Some resources to look for... writing a LISP in python:
Another way to approach it is to drop markers using a preprocessor after indentation. A group of friends and I were hacking on something similar and were trying to allow Lisp syntax sans parentheses. We created a preprocessor that would wrap indented child lines with the appropriate parentheses. Here's the OCaml file below:
Will help you in a very limited way. Unfortunally, you will need to hunt from several places to go after any half-decent implementation of any decent-enough language.
But do anything first. So, take this tutorial and complete it. If after it you wanna move...
I'm working in my own language, and after read like hundreds of links/blogs/books/etc, you will find that a lot of that is heavily biased torwards parsing, LISPys, FORTHs, and ultra-heavy-monads-worship or academic complexting that will make your head spin. After all that read, I'm still confused. Because a lot of things are not simpler or obvious in the way how make a blog or a ecommerce site can be.
Syntax is very important, but after read a lot, I think that do the parsing stuff is not the very best first step.

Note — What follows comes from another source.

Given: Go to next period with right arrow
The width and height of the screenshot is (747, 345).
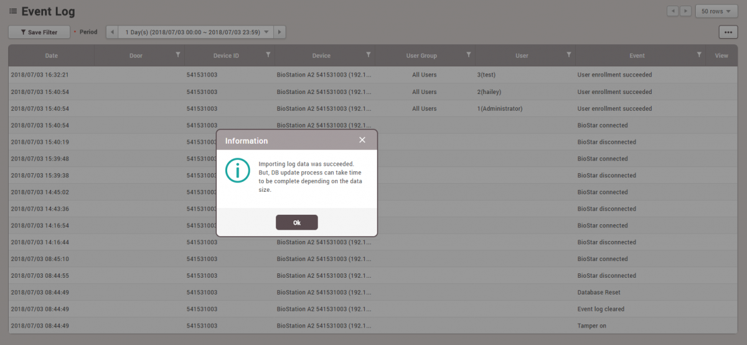Looking at the screenshot, I should (x=280, y=32).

INSTEAD DO THE AST WALKER. Seriously. Get clear how the the AST can be processed and focus in that. Changes in the AST will cause heavy impacts in your parsing stuff, and a lot of question need to get clarified first. For example, from the link above:
My first questions? How make a REPL, a debugger, how implement pattern matching, type checking, if a interpreter can be fast enough, if possible to avoid to do a whole VM for it, etc...
Exist a LOT of practical questions that are left as "a exercise for the reader" that need clarifications.
So, my advice:
- Get a list of what do you want for your language. Then think harder and try to remove features and get to the core of it.
- From the above, start to understand the details. For example: I wanna to do GO-style concurrency, so... how implement GO-style concurrency? If that is not solved, your syntax is pointless. That is why try to fill the "core" of the language as much as possible before to commit to the GUI (aka:syntax) of it.
- Then do a interpreter. Is FAR easier. Even if you wanna do a compiler, start here is more easier.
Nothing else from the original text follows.